The board ignited controversy last year when it proposed health-education standards for Nebraska schools that called for teaching elementary-school kids about gender identity and sexual orientation.
A rift grew last year between the board and the governor over the proposed standards. A watered-down second draft was criticized as well, and the board voted to indefinitely postpone adoption.
Connely, who finished a distant fifth in the Republican primary for governor in May, said a family crisis hampered his efforts to organize signature collection in critical counties after the May primary.
He said Nebraska sets a high bar for signatures, and complying with the state’s 38-county rule is “like pulling out all of your molars.”

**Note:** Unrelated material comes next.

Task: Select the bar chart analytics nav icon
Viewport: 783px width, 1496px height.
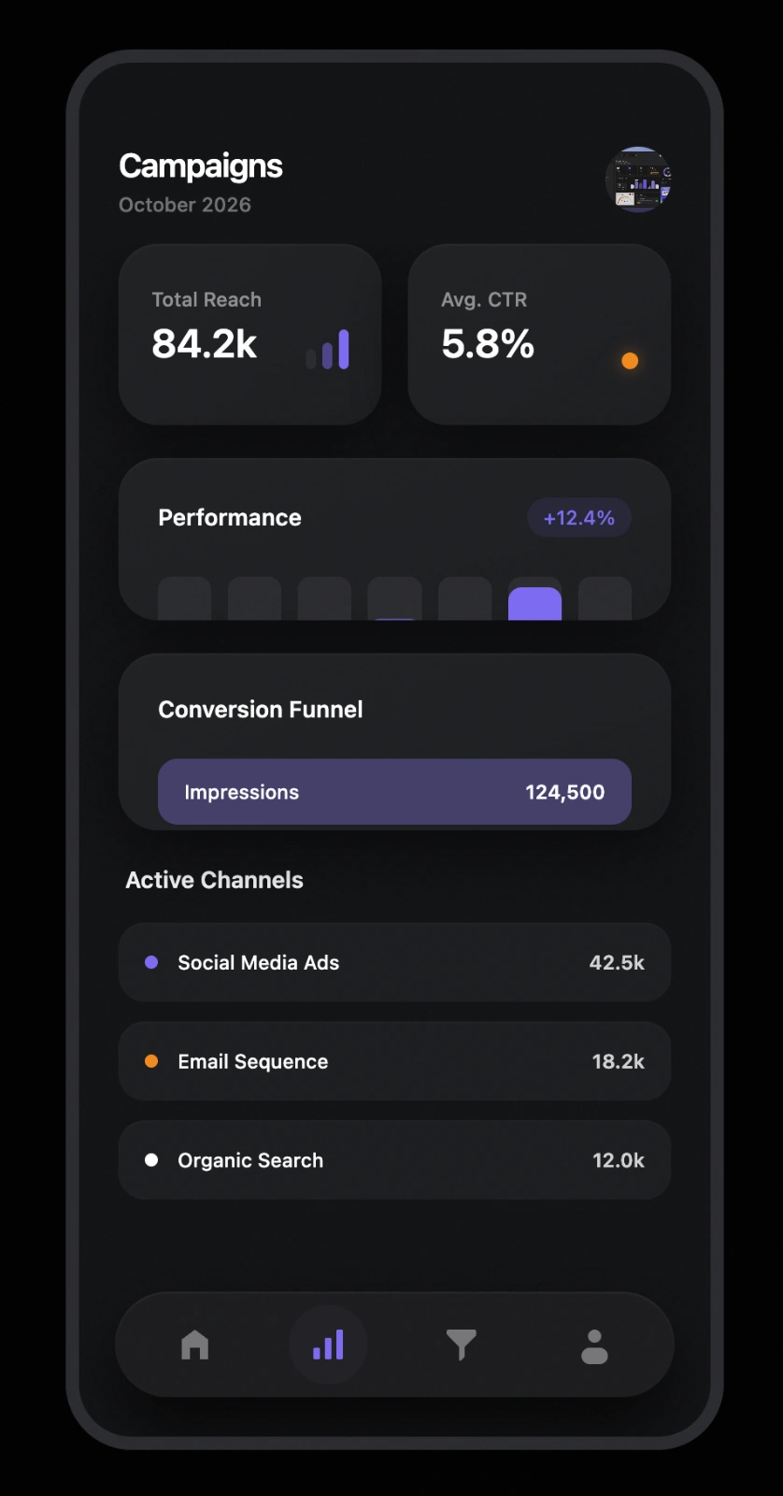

The 8th U.S. Circuit Court of Appeals on Wednesday reversed a lower court’s decision, which meant the state can enforce a requirement that initiative petition drives collect valid signatures from at least 5% of registered voters in 38 counties to make the ballot.
Connely and Robert Rhodes of Elkhorn authored and sponsored 10 initiatives, all of which failed.
“There are 10 freedom-restoring initiatives that will not be on the ballot,” Connely said.
Among those failing were petitions dealing with concealed and open carry of firearms, a so-called “stand your ground” proposal and a proposed constitutional amendment to prohibit vaccine and other medical mandates in the state.
Other proposals sought to repeal motorcycle helmet laws and allow the governor to override any state rules, laws or regulations.